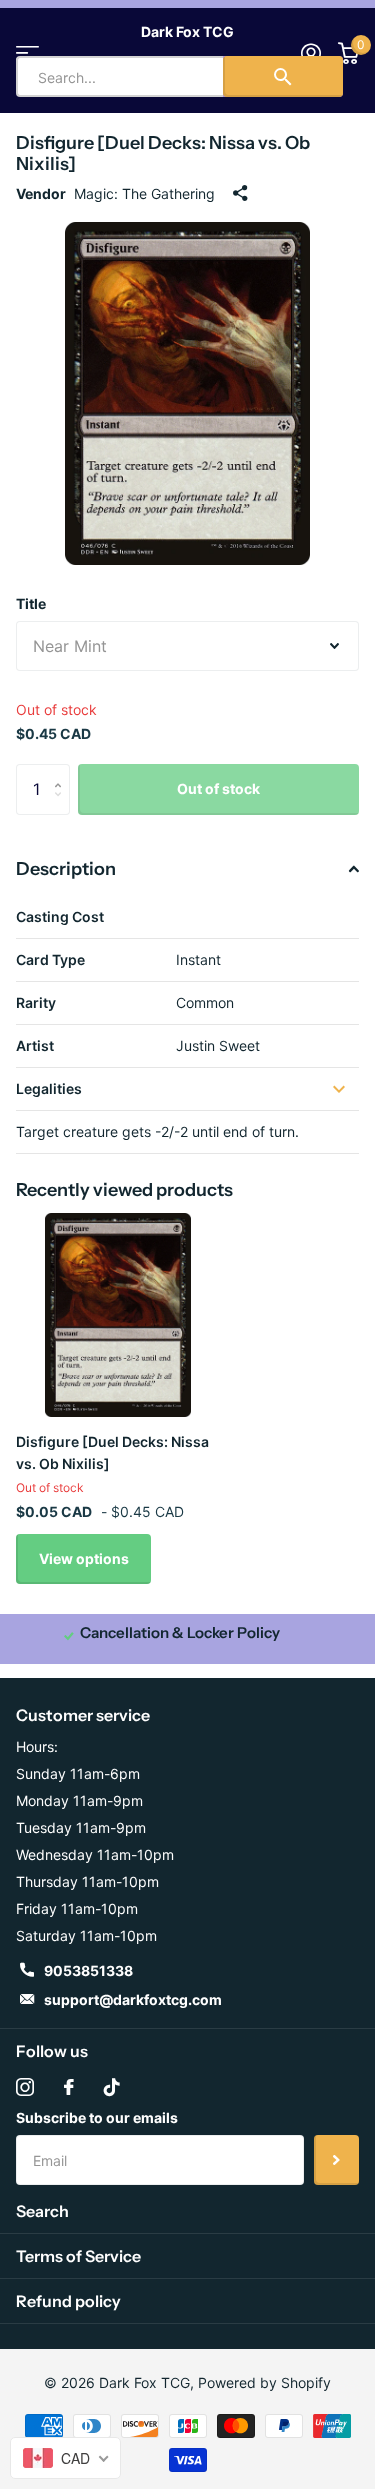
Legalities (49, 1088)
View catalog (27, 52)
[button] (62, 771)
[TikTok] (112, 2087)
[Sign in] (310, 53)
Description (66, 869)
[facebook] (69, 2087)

What you have to do. Reproduce, word for word, the lines of the data from the one that contains "View catalog (27, 52)" to the end, both ends included.

Answer for this exercise.
View catalog (27, 52)
[button] (62, 771)
[TikTok] (112, 2087)
[Sign in] (310, 53)
Description (66, 869)
[facebook] (69, 2087)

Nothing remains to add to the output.